A SaaS platform records 75,000 in monthly revenue across 3,000 active users. The calculator returns an ARPU of 25.00 per month, or 300.00 annualised. Three months later, the same platform reports 82,500 in revenue but now has 3,500 active users. The new ARPU is 23.57 per month — a decline of 5.7%. The revenue grew, but the user base grew faster, diluting the per-user average. This prompts questions: Are new users converting at a lower price point? Has the product mix shifted toward lower-tier plans? Or is growth outpacing monetisation? The trend signals where to focus next.

Common scenarios where ARPU matters

  • Comparing two subscription tiers to see which generates more revenue per user
  • Tracking whether price increases or new feature bundles improve revenue per user
  • Assessing the health of a freemium product by segmenting ARPU for paid versus free users
  • Evaluating geographic or regional performance — different markets often show different ARPU patterns
  • Monitoring the effect of customer acquisition campaigns on the quality of new users

What the result shows and does not show

ARPU shows the arithmetic average revenue contribution of each active user in a given period. It does not show revenue distribution — some users may pay 10 times more than others. It does not account for customer acquisition cost, lifetime value, churn rate, or operational expense. A high ARPU does not imply profitability. A rising ARPU does not indicate product-market fit on its own. Use ARPU as one lens among several, not as a standalone health indicator.
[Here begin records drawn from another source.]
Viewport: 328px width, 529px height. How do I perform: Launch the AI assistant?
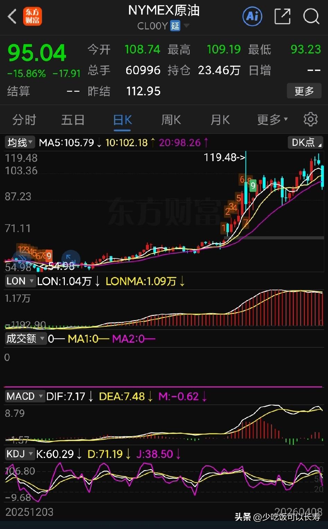point(252,16)
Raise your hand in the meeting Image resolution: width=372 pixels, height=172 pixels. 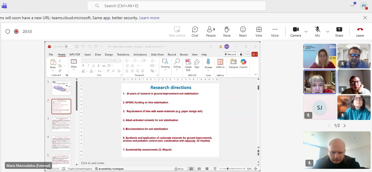coord(227,31)
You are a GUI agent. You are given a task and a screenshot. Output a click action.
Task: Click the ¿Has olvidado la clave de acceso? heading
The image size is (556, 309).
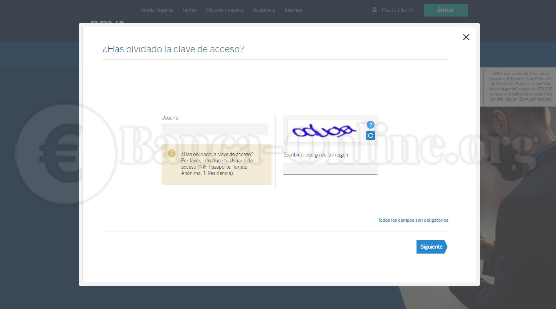click(174, 49)
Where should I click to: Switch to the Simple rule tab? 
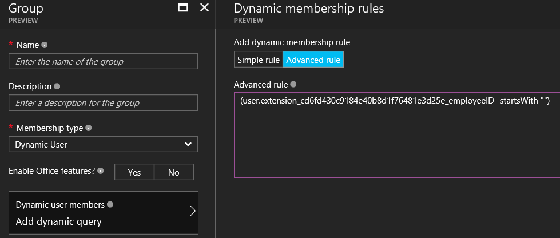259,60
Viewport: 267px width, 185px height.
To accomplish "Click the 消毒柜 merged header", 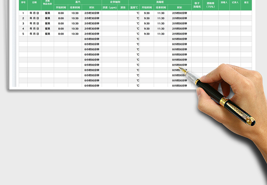I will click(160, 2).
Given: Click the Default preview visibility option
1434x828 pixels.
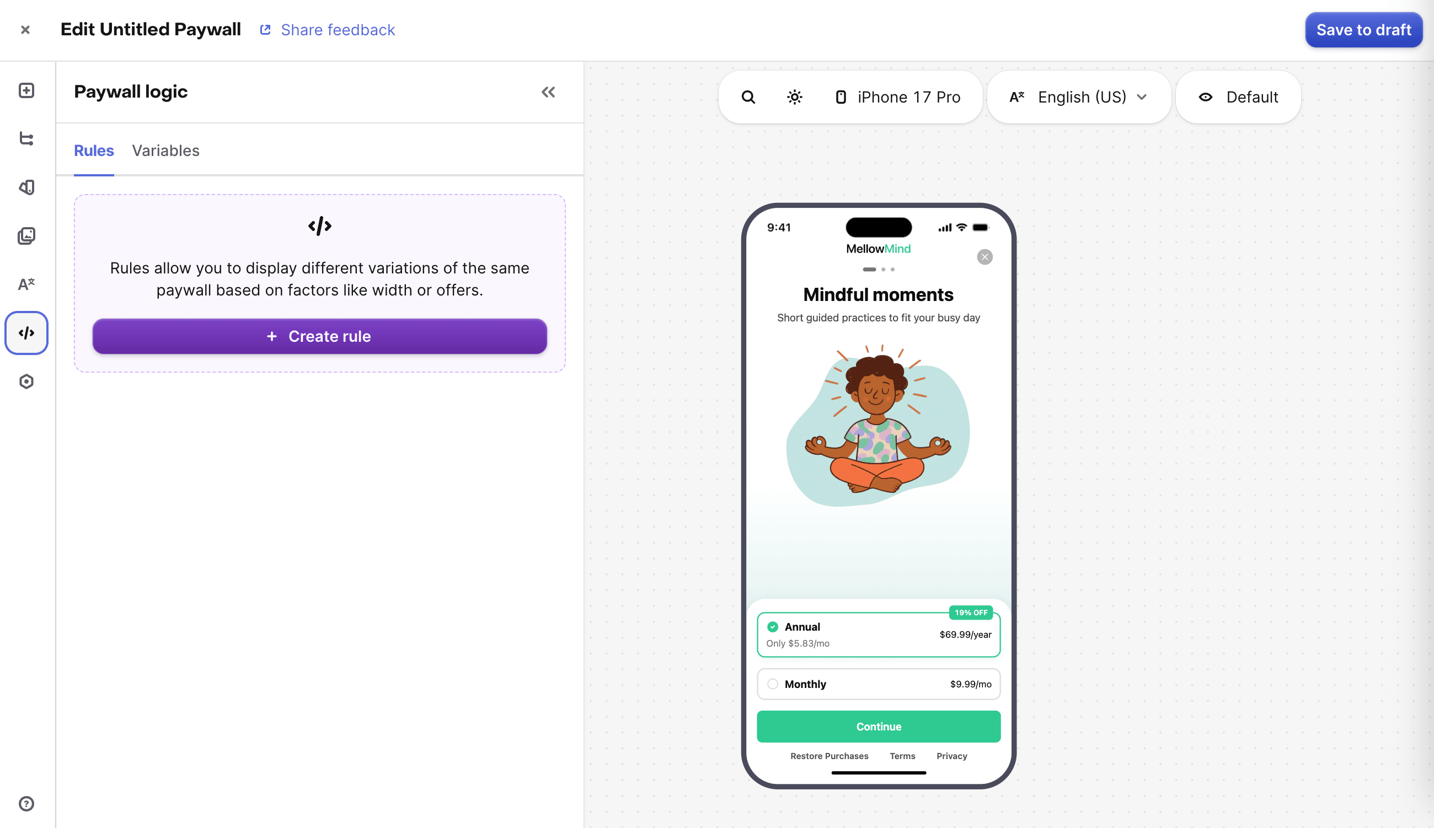Looking at the screenshot, I should 1238,97.
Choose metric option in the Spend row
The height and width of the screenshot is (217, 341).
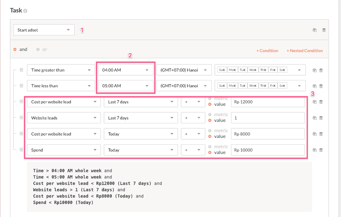click(x=211, y=147)
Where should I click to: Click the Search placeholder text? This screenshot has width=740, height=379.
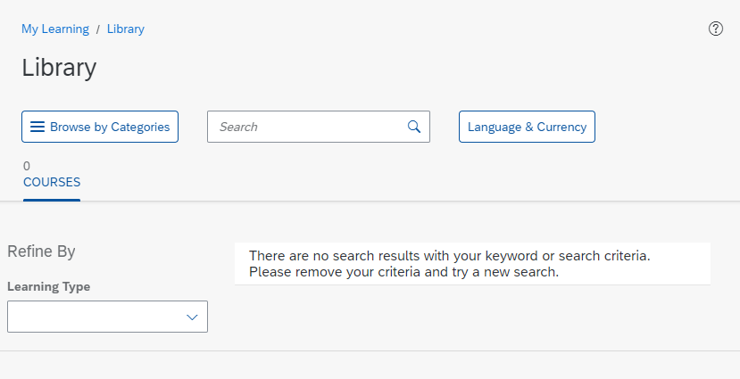coord(238,127)
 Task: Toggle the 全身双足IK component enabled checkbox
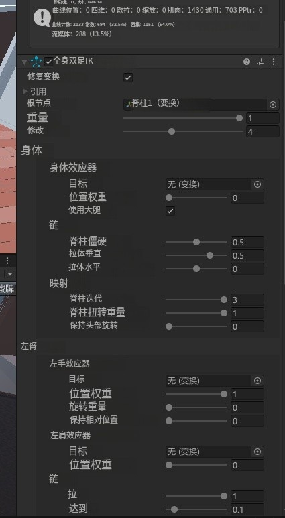tap(48, 62)
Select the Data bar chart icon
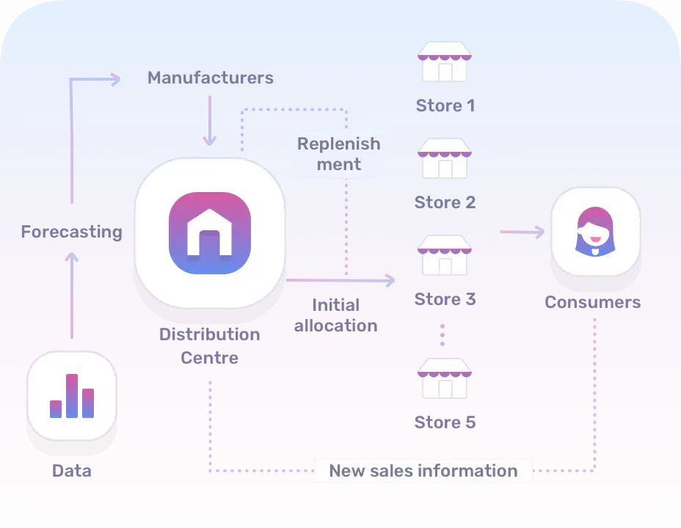This screenshot has height=528, width=681. click(72, 395)
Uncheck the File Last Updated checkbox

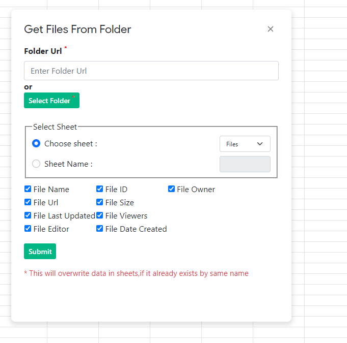point(28,215)
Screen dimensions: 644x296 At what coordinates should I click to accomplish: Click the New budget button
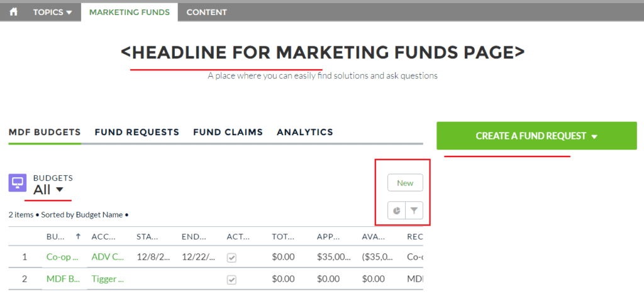(405, 183)
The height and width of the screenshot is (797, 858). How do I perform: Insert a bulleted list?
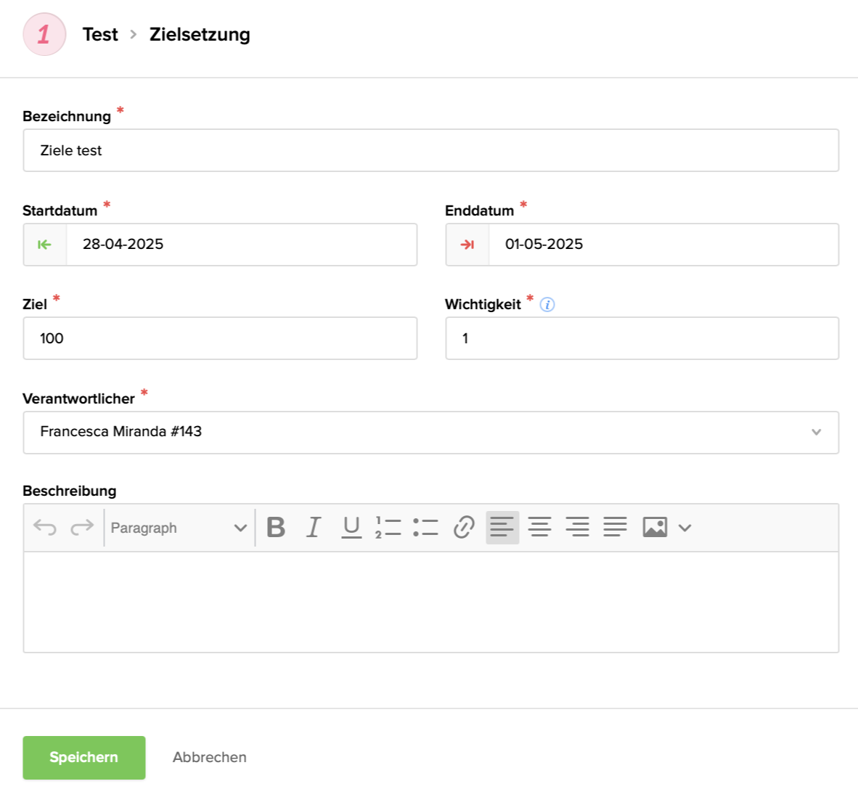pos(425,528)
For educational illustration

This calculator models the relationship between revenue and active user count. The output is an estimate for planning and analysis only, not a forecast or guarantee of future performance.

Example Scenario

With £50,000 in monthly revenue and 2,500 active users, your ARPU is 20.00 per user.

Inputs

Monthly Revenue:£50,000
Active Users:2,500
Expected Result20.00

This example uses typical values for illustration. Adjust the inputs above to match a specific situation and see how the result changes.

Sources & Methodology

Methodology

The calculator computes Average Revenue Per User (ARPU) by dividing total monthly revenue by the number of active users during that period. This yields the average revenue generated per user, expressed in your currency per user per month. The model treats revenue and user count as fixed values for the calculation period and assumes all users contribute equally to revenue on average. It does not account for revenue variance across user segments, churn during the period, one-time transactions, subscription tier differences, or the timing of revenue recognition. The result represents a snapshot metric and should be interpreted alongside other performance indicators such as customer lifetime value, churn rate, and growth trajectory to build a fuller picture of subscription or user-based business health.

Frequently Asked Questions

Monthly or annual?
Monthly standard. Annualised = ARPU × 12. Annual figure useful for lifetime value calculations.
Active vs total users?
Active users only (30-day actives or paying). Dormant accounts distort ARPU downward misleadingly.
Segment by tier?
Yes — overall ARPU hides tiers. Enterprise customers 500+/mo, SMB 50/mo, freemium 0. Segment analysis more useful.
Rising ARPU target?
Up is good. Typically 3-10% annual increase via upsell, price rises, feature tier adjustments.